It has been a decade since we first saw the meteoric rise of the so-called “industrial chic” aesthetic in interior design. It takes cues from abandoned industrial properties that have been converted into residential spaces. Clear applications of these include grind and seal concrete floors, exposed brick layers, recycled wood panels, and antique or industrial lighting. Industrial chic has taken the world by storm and has gained so much popularity that even commercial spaces are doing it as well. Today, it remains to be a preferred option by many clients and property owners as it promotes environmental sustainability as well.
While tiling installations remain to be a popular option to many households in Australia, concrete floor grinding in Sydney is gaining momentum as well. More homeowners are looking into the industrial chic aesthetic even with suburban properties.
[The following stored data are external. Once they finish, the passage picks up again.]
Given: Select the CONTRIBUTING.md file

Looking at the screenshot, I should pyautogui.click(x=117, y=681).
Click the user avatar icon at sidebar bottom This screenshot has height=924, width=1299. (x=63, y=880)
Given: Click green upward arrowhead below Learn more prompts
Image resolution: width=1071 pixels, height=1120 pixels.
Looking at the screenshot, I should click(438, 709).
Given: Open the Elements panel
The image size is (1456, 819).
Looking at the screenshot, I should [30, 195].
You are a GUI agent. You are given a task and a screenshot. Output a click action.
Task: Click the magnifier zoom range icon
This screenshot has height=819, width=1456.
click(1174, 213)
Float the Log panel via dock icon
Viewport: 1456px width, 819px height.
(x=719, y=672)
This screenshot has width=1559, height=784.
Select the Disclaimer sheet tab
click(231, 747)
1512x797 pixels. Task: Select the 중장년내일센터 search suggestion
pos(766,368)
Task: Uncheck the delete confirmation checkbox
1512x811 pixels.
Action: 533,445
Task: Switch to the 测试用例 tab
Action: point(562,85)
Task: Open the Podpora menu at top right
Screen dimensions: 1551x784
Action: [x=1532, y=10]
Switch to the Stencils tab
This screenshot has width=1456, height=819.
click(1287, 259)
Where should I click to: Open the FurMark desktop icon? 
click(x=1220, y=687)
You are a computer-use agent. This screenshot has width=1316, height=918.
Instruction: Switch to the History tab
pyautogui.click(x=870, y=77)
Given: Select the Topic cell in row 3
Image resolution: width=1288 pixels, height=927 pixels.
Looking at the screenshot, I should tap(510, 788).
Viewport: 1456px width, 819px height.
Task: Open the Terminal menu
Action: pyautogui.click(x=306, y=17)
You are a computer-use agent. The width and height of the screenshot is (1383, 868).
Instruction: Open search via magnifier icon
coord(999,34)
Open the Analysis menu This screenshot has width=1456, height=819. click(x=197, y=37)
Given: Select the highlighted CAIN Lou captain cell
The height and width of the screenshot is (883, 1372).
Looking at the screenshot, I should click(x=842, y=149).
If the 90’s brought us opaque glass blocks, wall-to-wall carpets, thick curtains, wallpapers and yes, even parquet floors that caused so much repair and maintenance costs, the industrial chic of today is reversal of all that. The homes of today are stripped down of all these layers and excesses and here are some concrete finishes that will bring industrial chic to your property.
Depending on your contractor, there are around 8 decorative concrete finishes available today. The most popular option is the polished concrete finish where concrete is grinded to a certain level and a penetrant chemical is applied to achieve a polished look. Grinding can expose different levels of the concrete giving a different look and feel. There’s the salt and pepper finish for a speckled look, a semi-exposed finish to reveal more aggregate detail, and the full exposed finish which exposes the most aggregate and gives a bolder and more distinctive look.
Now, polished concrete for some people may be quite expensive option. And industrial-chic need not be expensive. In fact, it is the opposite of opulence. The concrete finish that actually matches this aesthetic the most is the grind and seal concrete option. It does not need to expose the aggregate underneath the concrete but rather just gives it a good buff and seal. Traditionally, this has been used in industrial floorings, parking lots, and factories. So nothing gets more authentic than this option.
Aside from grind and seal concrete, there are several other finishes worth considering. For those who want to be a little more playful with their aesthetic, there is a colored finish. There are also techniques called stamping and stenciling, which are used to give a faux brick or cobblestone illusion perfect for outdoors.